While Jansen's return is universally welcomed at Redskins Park, no one is more excited than starting quarterback Patrick Ramsey. Pressure for the 26-year-old passer to succeed is immense, and having his best friend and bookend tackle back on the field instills immediate comfort. When Ramsey gets too pumped up or threatens to succumb to adrenaline, Jansen, the 37th selection in the 1999 draft, is the one who reins him back in.

"He keeps me in check when I get really excited," Ramsey said. "When things are going really well and I'm trying to fire guys up, he's always making little jabs. If I get rah-rah or start saying, 'Hey, we need this; we need that,' He'll say, 'Hey, QB, just call the play.' It's fun. It's fun to have him back out there.

"It was a quieter huddle without him in a variety of ways. Not that Jon is a real rah-rah kind of guy -- he doesn't blow a lot of smoke -- but he's always fun to have around. He keeps people loose out there, and having him back will certainly help us."
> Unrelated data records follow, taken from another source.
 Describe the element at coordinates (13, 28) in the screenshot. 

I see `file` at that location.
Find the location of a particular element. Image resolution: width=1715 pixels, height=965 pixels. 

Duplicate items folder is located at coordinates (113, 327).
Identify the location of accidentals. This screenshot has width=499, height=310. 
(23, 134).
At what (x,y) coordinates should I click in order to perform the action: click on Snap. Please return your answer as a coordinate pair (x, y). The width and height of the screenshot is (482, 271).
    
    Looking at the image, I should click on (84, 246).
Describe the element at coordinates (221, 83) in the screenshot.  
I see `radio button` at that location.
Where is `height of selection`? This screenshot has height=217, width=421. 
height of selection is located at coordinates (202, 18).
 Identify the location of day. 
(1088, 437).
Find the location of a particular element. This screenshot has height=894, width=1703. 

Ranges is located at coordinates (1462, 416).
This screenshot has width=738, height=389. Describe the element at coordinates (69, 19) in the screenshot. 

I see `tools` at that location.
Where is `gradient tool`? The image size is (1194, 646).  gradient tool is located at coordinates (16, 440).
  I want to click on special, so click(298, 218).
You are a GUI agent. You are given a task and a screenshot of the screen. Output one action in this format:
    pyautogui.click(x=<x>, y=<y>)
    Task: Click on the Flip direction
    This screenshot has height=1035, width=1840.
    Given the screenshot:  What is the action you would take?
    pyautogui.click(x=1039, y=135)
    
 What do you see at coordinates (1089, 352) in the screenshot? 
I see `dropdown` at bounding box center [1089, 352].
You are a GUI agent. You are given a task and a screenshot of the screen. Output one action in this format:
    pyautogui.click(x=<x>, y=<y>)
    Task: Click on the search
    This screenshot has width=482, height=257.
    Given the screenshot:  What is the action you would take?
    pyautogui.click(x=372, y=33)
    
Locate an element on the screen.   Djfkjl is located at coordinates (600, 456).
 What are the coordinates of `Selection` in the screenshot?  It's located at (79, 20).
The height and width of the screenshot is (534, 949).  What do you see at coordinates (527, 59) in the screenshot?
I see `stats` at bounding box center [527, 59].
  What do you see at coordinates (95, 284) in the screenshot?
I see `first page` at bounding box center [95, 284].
Jansen has been this way for as long as he can remember, learning to read his teammates and discerning which type of stimuli they best respond. He has never been shy about sharing his thoughts and ideas but says he knows when to back off, and how hard to push.

"It's kind of always been a part of my game," he said. "I see my responsibility as not only to get myself going and -- and a lot of this is me getting myself going -- but also getting the other guys going, and when you are fired up and guys see you playing hard and see you acting on it, it makes it easier for them to act on it, too.

"Football is a game of emotion and momentum, and sometimes for whatever reason guys need a little boost here and there. You get tired, things get tough, and it's nice to know that there's somebody else who is fighting through it, too. And I just try to let the guys know that I'm going to be fighting, and I expect them to be fighting with me."

His on-field persona -- a burly bear of a man who thrives on physical contact -- is an extension of Bugel, a no-nonsense offensive line guru who dubbed this collection of blockers "the Dirtbags" after looking at Jansen's dirt and grass-stained uniform after a practice last year. "You'd like to have him in foxhole with you if you're getting in a fight," Gibbs said of Jansen, "and I particularly like the fact that you've got to look way up there to see him." As such, Jansen expresses the stark realities in the huddle Bugel would love to deliver himself, but lack resonance when screamed from the sideline.

"It's not always a comfortable situation," Jansen explained, "but sometimes those things have to be said."

Jansen's running commentary on the game is less controversial. He is constantly reading the defense, predicting changes in formation and anticipating where and when an opponent might blitz. "Jon's always lurking and looking for safeties and corners," Portis said. He helps the center anchor the line and knows exactly who is supposed to be where. If the unit struggles -- as it has the past two seasons -- Jansen takes it personally, and he will not be happy unless the Redskins are pounding opponents at the line of scrimmage and winning games."

"You look up to a guy like that," third-year guard Derrick Dockery said, "and we missed him tremendously last year. On the line, the chemistry wasn't there sometimes, and just to have him back is a great thing for the whole offense and the team. He's a leader in all he does -- in workouts, on the field, off the field, in the classroom studying film. He makes tremendous calls, and he helps the center out a lot. He's one of the smartest guys I've ever been around. He does all the things it takes to be a great one, and that's what I like about him."

Joe Bugel: "You need a gang leader to grab somebody by the throat and smack them around, and Jon Jansen is not opposed to doing that."